Exercise objective |
Set every entry below down once more, exactly as it stands, without images.
-- The data follows --
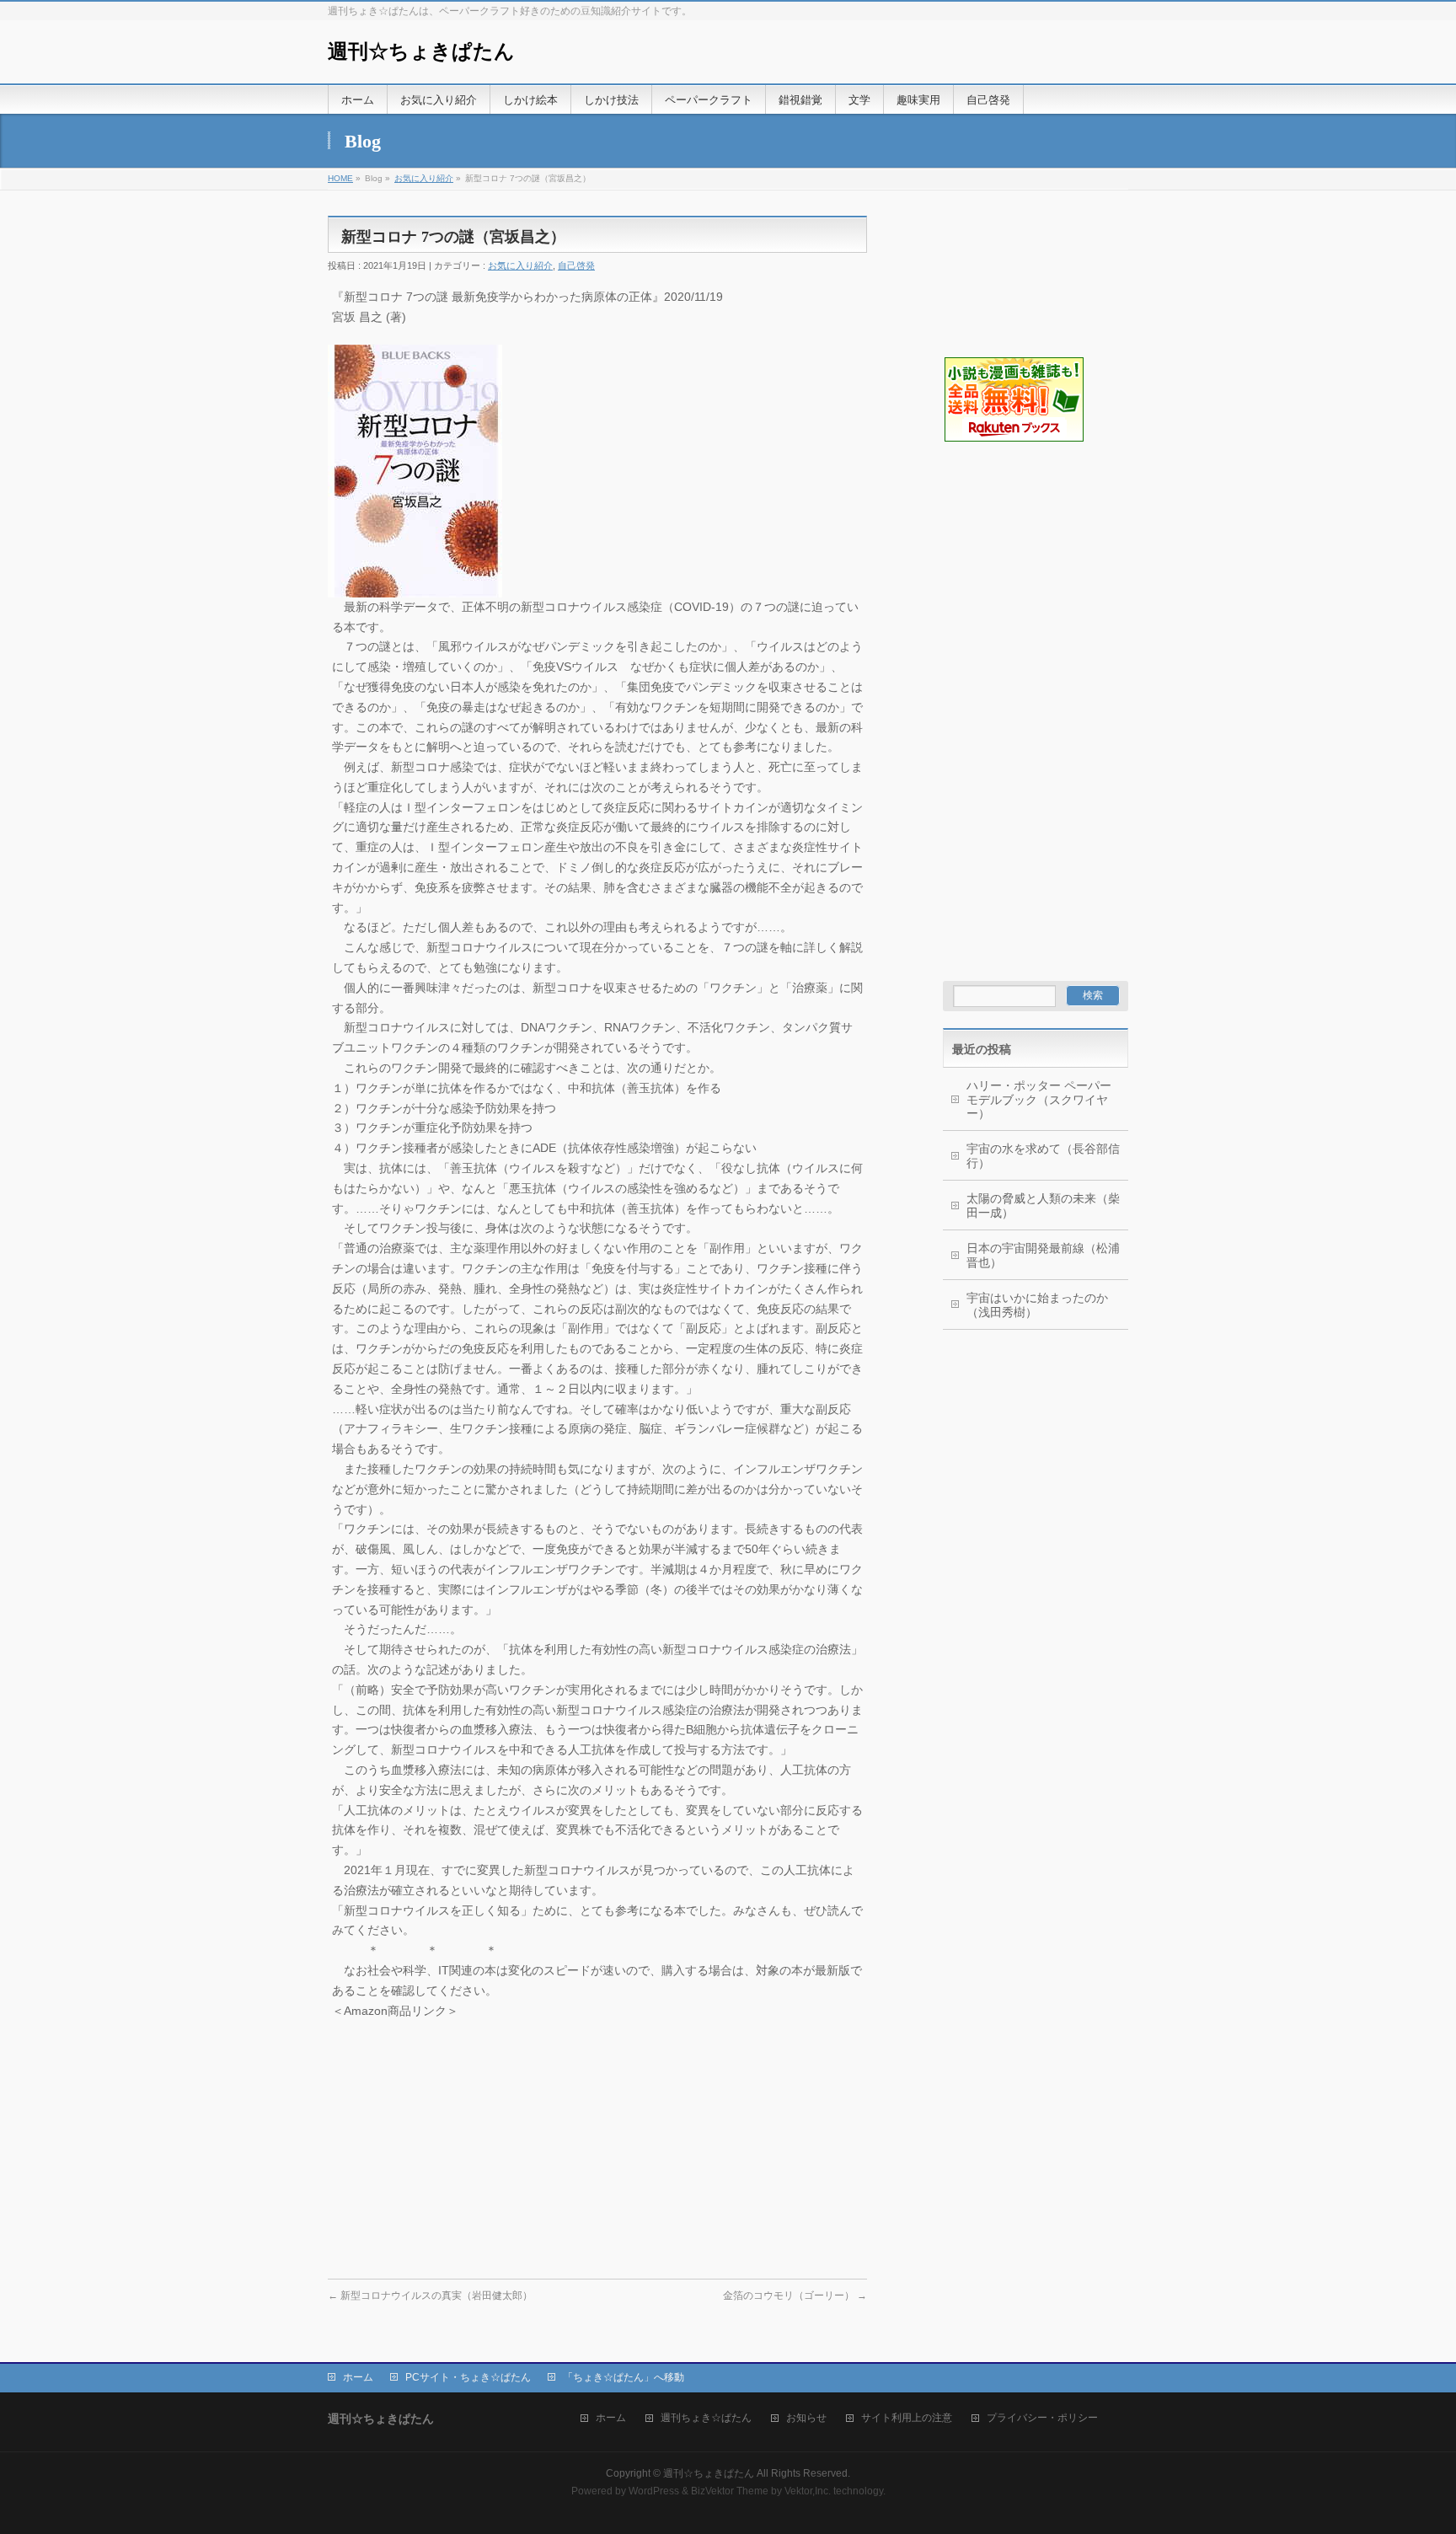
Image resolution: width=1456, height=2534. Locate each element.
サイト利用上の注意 (906, 2418)
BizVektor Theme (729, 2491)
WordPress (654, 2491)
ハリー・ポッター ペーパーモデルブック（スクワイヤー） (1038, 1100)
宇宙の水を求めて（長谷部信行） (1043, 1156)
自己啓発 (576, 265)
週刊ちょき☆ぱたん (706, 2418)
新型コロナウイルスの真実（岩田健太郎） (430, 2295)
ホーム (358, 2377)
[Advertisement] (1027, 527)
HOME (340, 178)
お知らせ (806, 2418)
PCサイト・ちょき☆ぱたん (468, 2377)
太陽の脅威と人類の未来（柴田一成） (1043, 1205)
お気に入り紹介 (423, 178)
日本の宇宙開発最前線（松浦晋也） (1043, 1255)
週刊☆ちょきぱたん (421, 51)
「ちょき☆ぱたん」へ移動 (623, 2377)
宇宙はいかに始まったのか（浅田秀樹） (1037, 1305)
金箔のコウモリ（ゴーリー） (795, 2295)
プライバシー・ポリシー (1042, 2418)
-- The data concluded --
Solution below |
Image resolution: width=1456, height=2534. Locate each element.
サイト利用上の注意 (906, 2418)
BizVektor Theme (729, 2491)
WordPress (654, 2491)
ハリー・ポッター ペーパーモデルブック（スクワイヤー） (1038, 1100)
宇宙の水を求めて（長谷部信行） (1043, 1156)
自己啓発 (576, 265)
週刊ちょき☆ぱたん (706, 2418)
新型コロナウイルスの真実（岩田健太郎） (430, 2295)
ホーム (358, 2377)
[Advertisement] (1027, 527)
HOME (340, 178)
お知らせ (806, 2418)
PCサイト・ちょき☆ぱたん (468, 2377)
太陽の脅威と人類の未来（柴田一成） (1043, 1205)
お気に入り紹介 (423, 178)
日本の宇宙開発最前線（松浦晋也） (1043, 1255)
週刊☆ちょきぱたん (421, 51)
「ちょき☆ぱたん」へ移動 (623, 2377)
宇宙はいかに始まったのか（浅田秀樹） (1037, 1305)
金箔のコウモリ（ゴーリー） (795, 2295)
プライバシー・ポリシー (1042, 2418)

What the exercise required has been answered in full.